After their training is completed, the clients are sent on prearranged job interviews through local businesses which have agreed to provide jobs for those who qualify.

“When I heard about it, I just fell in love with the idea,” said Darlene Berry, the Huntsville project site coordinator. Berry worked at the Huntsville Chamber of Commerce for seven years and had numerous contacts with city and civic leaders. She and her husband had both given up their jobs to go into full-time evangelistic work, so she agreed to take the position with CWJC and began using her civic and business contacts to find volunteers for the program.

“I prayed about it and told them I would do it at no charge, but they do pay me a stipend for my work,”said Berry. “Just meeting the ladies and seeing the potential they have to break the poverty cycle of dependency and be self-sufficient has been a tremendous blessing to us all.”

Berry said many of the clients have simply fallen into hard times because of circumstances beyond their control. Some, she said, have college or even post-graduate degrees.


“We are willing to work with any woman in need, and they are not necessarily all poverty-stricken,” she said.

Donna Goodrich, chairwoman of the Huntsville CWJC Board of Directors and the facility administrator at Alabama Industrial Development Training, first heard about the program through the state Department of Human Resources. She thought it was a good idea, but didn’t sign on until the last minute. “I waited until the last day to sign up,” she said. “I thought about it all day long. I had been seeking a mission and I believe it is what God gave me to do. It was just a matter of obeying.”

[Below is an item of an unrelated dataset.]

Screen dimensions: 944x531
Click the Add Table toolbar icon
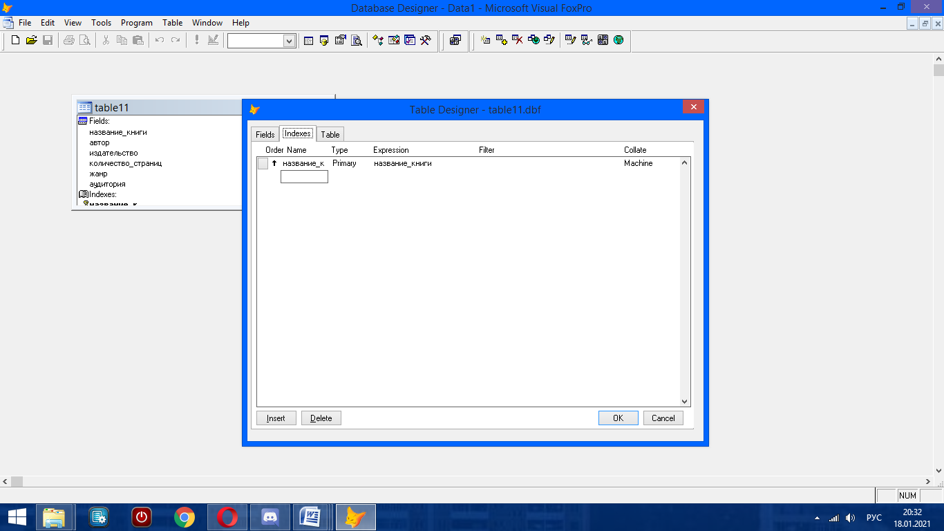[x=501, y=41]
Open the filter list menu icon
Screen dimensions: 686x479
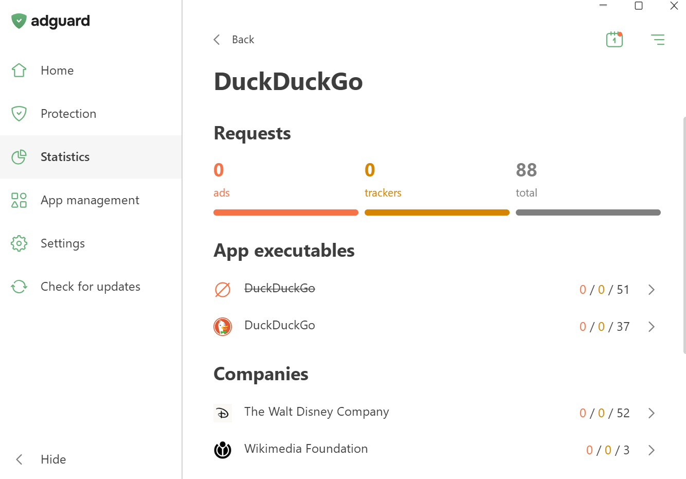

Goodrich said the program is not only designed to help train women with specific skills, but to build clients’ self-esteem so they are able to “interact with other people, to think for themselves, and to handle a job interview in a professional manner.”

Goodrich is a member of Chelsea Cumberland Presbyterian Church in America. And though the program originated in the Southern Baptist denomination, she believes it will help tear down some walls in the Christian community. “Everyone feels there is a need to stop our separatist attitude,” she said. “The church is supposed to be about missions and developing a Christ-like attitude toward people. I see the biggest thing from this program is a coming together with other churches to see a need, and to reach out in the community together to meet those needs.”

The program’s curriculum, which was designed by retired Huntsville city school educator Joan Dowdle, includes a variety of areas such as computers, school and education, nutrition, money management, family and child care, communication, personal discovery and culture.

The courses are taught once a week, with the exception of Bible study and computers, which are taught daily.


Clients must have their GED before being placed in a job. Those who do not have a high school diploma or equivalent will be assisted in getting it by the time CWJC graduation is held on Nov. 8.

Reeder said other sites throughout the county will be formed within the next year. Each site needs about 60 volunteers, including people to make and serve lunch each day, give short devotions, or provide transportation. Teachers and teachers’ aides are also needed.

According to Berry, it is”truly a hands-on program, and not just talk. It provides a hand up, and not a hand out. Rather than doing it for them, we show them how to do it for themselves.”